Bagaimana mekanisme lombanya? Ternyata Anda hanya perlu keliling lapangan yang telah dibatasi oleh pita sponsor tadi dengan sepeda. Pelan-pelan juga boleh. Entah apa maksud dari lomba ini. Yang jelas, hadiahnya 40 juta (tertulis di spanduk). Baiklah. Belum lama berselang mengayuh sepedanya, laki-laki ini tiba-tiba pucat sambil menahan sakit kemudian jatuh dan pingsan. Kemudian ia dibawa ke tenda khusus kesehatan. Ia dijaga oleh seorang wanita muda cantik yang sepertinya berprofesi sebagai asisten rumah tangga. Semua keluarganya lalu datang. Ada beberapa wanita yang tidak berhenti mencemooh ART tadi (tidak lupa dengan mimik muka yang sadisnya dilebih-lebihkan), ayah si laki-laki yang pakai setelan klimis (mungkin bertolak langsung dari kantornya), dan beberapa orang lain yang membela si Mbak ART.
Ternyata si laki-laki muda ini jatuh cinta dengan si Mbak ART. Saat ia siuman, yang pertama dicari adalah si Mbak.
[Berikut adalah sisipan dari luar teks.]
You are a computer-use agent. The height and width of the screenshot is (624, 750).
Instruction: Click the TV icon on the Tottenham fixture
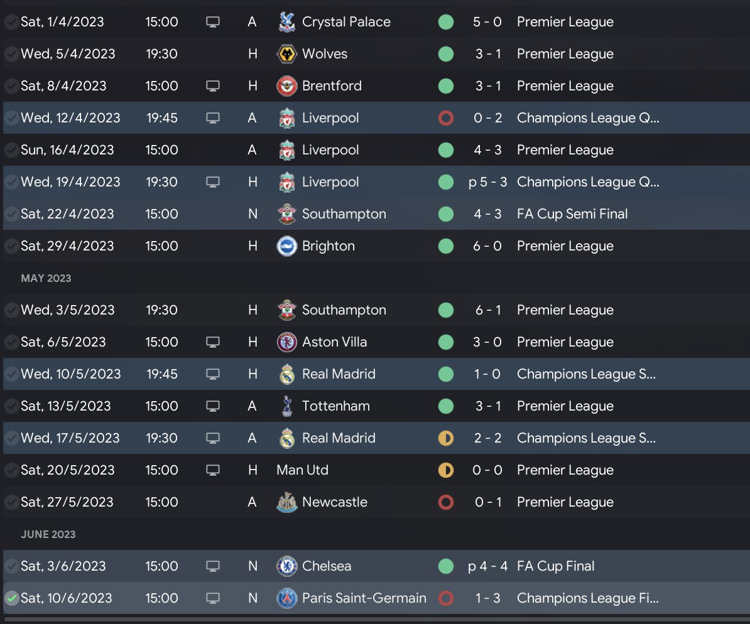click(x=213, y=406)
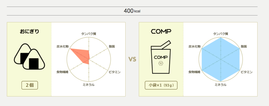Click the 小袋×1 (93g) label
This screenshot has height=106, width=269.
coord(161,85)
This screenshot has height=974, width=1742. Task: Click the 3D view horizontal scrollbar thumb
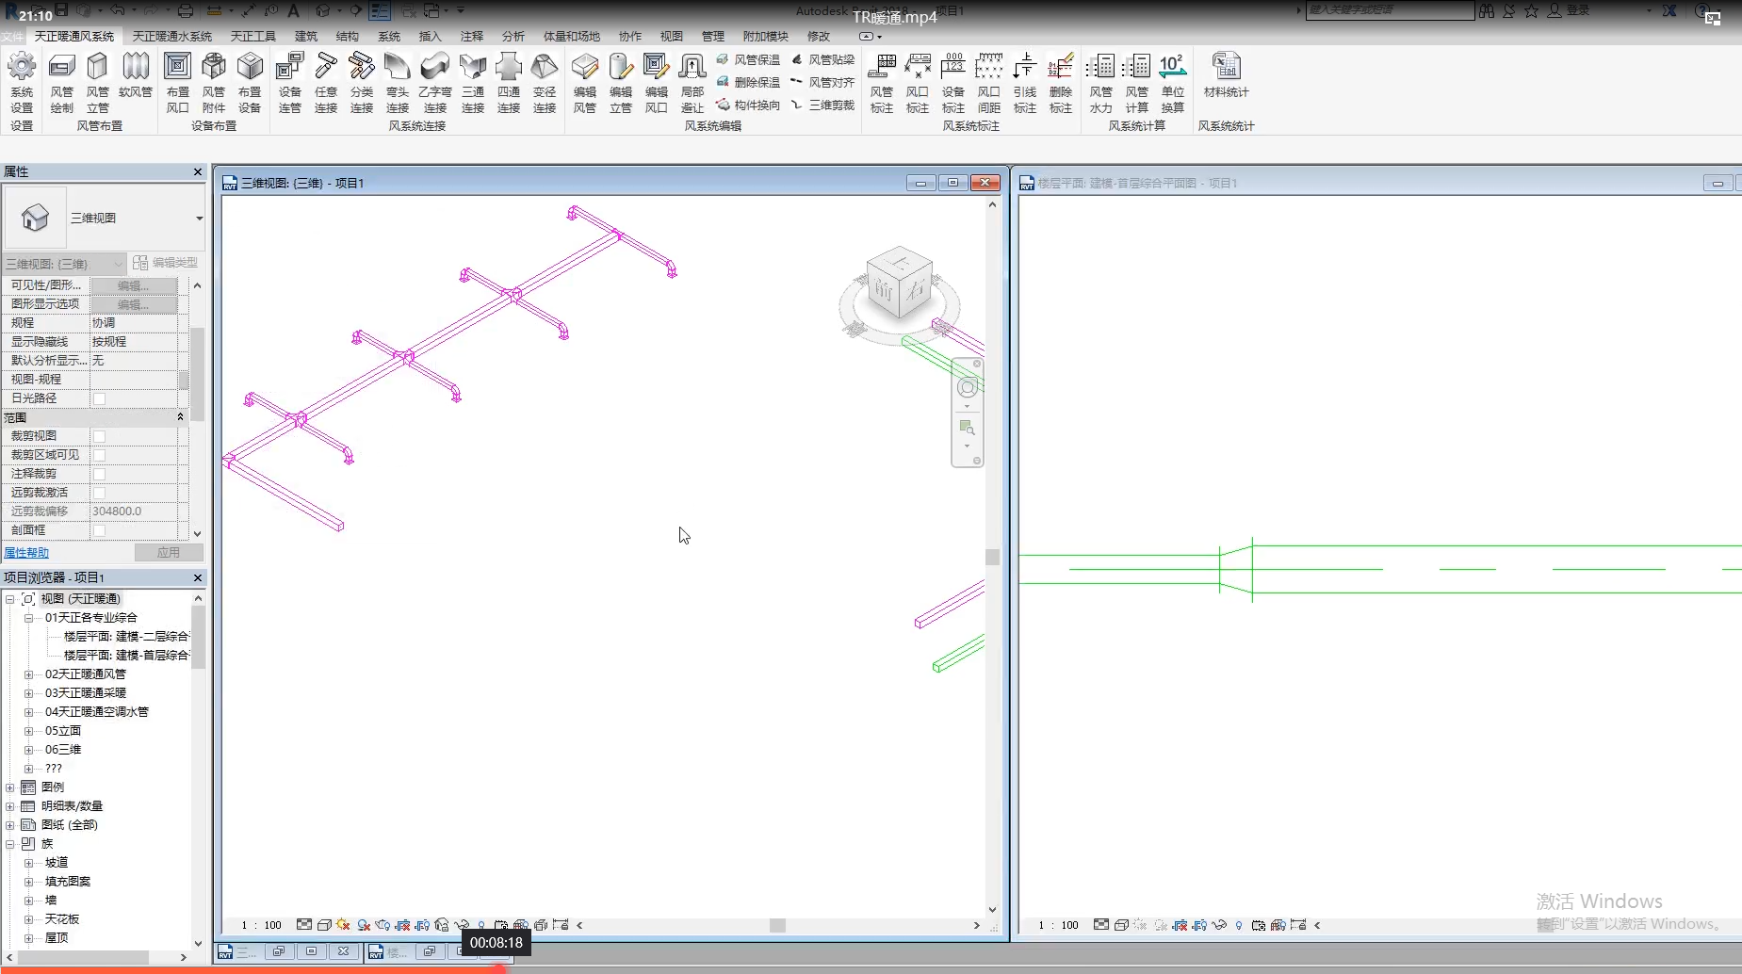777,926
Si Mbak lalu menyemangatinya agar meneruskan lomba dengan cara mengingatkan bagaimana kerasnya si laki-laki sudah bermimpi untuk memenangkan lomba tersebut. Si laki-laki akhirnya bersemangat dan kembali meneruskan lomba. Adegan putar-putar lapangan dengan sepeda kemudian dimulai lagi. Kali ini dengan muka yang lebih optimis dan sesekali diselingi senyum.
Saya perlu menginformasikan bahwa di sepanjang tayangan tadi, saya sering tersenyum simpul. Bukan, bukan karena turut terharu merasakan besarnya rasa cinta para pemain utama atau terpana melihat kehebatan adu peran para pemainnya. Sepertinya kalian sudah menebak alasannya.  
Sudah saya ungkapkan kan kalau sejak awal saya sebenarnya bingung lomba sepeda macam apa yang sedang diikuti pemain utama. Terima kasih kepada sutradara karena akhirnya menyisipkan adegan-adegan downhill yang memacu adrenalin walaupun saya sebenarnya malah jadi tambah bingung karena tokoh utama kita masih saja setia hanya putar-putar naik sepeda di sekitar lapangan sambil senyum-senyum. Di mane, Tong, downhillnye?! Bagaimana dengan Mbak ART? Dia dengan setia memandangi si Mas sambil tersenyum lembut.
Tidak sampai di situ saja. Kompetisi downhill abal-abal tersebut ternyata berlangsung sampai malam hari pukul 2, Saudara-saudara! Si Mas tetap setia mengayuh sepeda mengitari lapangan. Sedangkan si Mbak dan juri-juri lain mulai mengantuk dan tertidur. Ajaibnya, si Mbak tertidur dalam posisi berdiri. Luar biasa!
Tak dinyana, hujan turun sangat lebat disertai petir. Namun, si Mas tetap setia mengayuh di bawah derasnya hujan. Karena cemas dan tidak tega jika si Mas nanti sakit, si Mbak dengan berani menerobos hujan dengan membawa payung. Ia memayungi si Mas. Awalnya si Mas menolak, namun si Mbak dengan keukeuh menolak mundur. Akhirnya terciptalah sebuah scene di mana terdapat sepasang muda-mudi mengelilingi lapangan becek bersama. Yang satu naik sepeda, yang satu memayungi. Para juri pun segera bangun dan tersenyum bahagia menyaksikan pemandangan tersebut.
Sampai di situ saya sudah tidak tahan lagi sehingga saya sudahi sesi menonton sinetron dengan mematikan TV dan pergi ke kamar untuk tidur-tiduran. Sambil gegoleran, saya tak berhenti menyakan dua pertanyaan ini di kepala: apa tadi sebenarnya yang baru saja saya tonton dan siapakah sutradara dari tontonan maha dahsyat tersebut?